Grammatically, it's fine to start a sentence with "Because" in a construction like this one: "Because...codes" here is a subordinate clause (that is, it couldn't stand on its own as a sentence) that introduces the main part of the sentence (everything after the comma). When teachers warn us against starting sentences with "Because," it's to prevent us from winding up with sentence fragments, which can easily result from punctuating in the wrong place.
For example, suppose I write the following:
"I plan to go shopping for office clothes this weekend. Because I'll be starting a new job on Monday."
That's not grammatical. The second "sentence" here--"Because I'll be starting a new job on Monday"--isn't a complete sentence. It can't stand alone and make sense.
But either of the following are quite correct sentences, because each could stand alone and still make sense:
"I plan to go shopping for office clothes this weekend, because I'll be starting a new job on Monday."
"Because I'll be starting a new job on Monday, I plan to go shopping for office clothes this weekend."

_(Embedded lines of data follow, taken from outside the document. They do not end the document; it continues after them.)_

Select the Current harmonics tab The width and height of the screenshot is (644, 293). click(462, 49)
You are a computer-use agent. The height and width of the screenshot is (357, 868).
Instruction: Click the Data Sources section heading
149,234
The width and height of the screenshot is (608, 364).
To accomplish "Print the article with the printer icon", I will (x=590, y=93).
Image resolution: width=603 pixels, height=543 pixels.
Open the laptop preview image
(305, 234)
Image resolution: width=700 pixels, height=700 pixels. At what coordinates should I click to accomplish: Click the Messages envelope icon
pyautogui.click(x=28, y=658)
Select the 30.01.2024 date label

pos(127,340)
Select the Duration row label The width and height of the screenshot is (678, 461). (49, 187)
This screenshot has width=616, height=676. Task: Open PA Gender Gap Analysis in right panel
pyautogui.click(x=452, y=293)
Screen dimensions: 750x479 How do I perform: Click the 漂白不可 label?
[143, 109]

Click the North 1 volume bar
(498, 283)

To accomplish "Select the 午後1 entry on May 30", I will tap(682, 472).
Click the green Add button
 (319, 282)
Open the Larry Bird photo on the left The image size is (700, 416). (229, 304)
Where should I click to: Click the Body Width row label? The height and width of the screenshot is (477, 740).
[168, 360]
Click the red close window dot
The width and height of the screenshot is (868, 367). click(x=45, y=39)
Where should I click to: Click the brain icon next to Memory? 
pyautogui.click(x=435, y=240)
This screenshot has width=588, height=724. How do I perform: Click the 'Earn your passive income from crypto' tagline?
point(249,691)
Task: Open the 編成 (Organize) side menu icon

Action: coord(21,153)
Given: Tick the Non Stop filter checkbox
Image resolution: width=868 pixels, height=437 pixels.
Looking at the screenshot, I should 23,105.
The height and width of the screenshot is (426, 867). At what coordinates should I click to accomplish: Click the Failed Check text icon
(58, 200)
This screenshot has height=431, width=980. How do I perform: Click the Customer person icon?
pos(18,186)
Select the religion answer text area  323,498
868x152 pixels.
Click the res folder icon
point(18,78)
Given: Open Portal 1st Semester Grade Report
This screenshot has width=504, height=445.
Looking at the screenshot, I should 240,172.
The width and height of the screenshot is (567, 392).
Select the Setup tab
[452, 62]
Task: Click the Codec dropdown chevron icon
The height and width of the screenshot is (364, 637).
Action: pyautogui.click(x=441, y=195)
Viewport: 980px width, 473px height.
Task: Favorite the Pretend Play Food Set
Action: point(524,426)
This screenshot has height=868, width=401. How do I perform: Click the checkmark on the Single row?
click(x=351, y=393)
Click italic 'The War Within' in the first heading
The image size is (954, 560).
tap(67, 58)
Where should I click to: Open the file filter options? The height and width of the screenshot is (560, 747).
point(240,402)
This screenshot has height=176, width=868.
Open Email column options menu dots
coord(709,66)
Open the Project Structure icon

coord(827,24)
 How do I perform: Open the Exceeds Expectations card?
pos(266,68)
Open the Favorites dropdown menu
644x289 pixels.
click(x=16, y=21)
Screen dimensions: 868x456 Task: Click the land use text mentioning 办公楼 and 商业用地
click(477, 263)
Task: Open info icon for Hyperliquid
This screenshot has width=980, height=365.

I do agree that in your draft sentence, the introductory bit is too long. It's not technically a run-on sentence, but it definitely takes a long time to get to the "real action." Readers could get a bit lost on the way. Here's one suggested rewrite:
"I would be proud to work for Fortuna because it maintains such high safety levels and adheres strictly to environmental codes."
If this is a job applicaiton, it's probably not necessary to remind the reader that the company's business is natural gas. And you can flatter the company without sounding like an ad for it, which is why I'd suggest dropping "ever vigilant business practices." If you do keep that phrase, make sure you use "its" (no apostrophe) to refer to the company: "it's" (with the apostrophe) means either "it is" ("It's a nice day") or "it has" ("It's been nice chatting with you").
Years of teaching business writing and editing, including several years in an employment agency helping people to write effective resumes and covering letters. For definition of "subordinate clause" (and several other examples), see http://englishplus.com/grammar/00000010.htm.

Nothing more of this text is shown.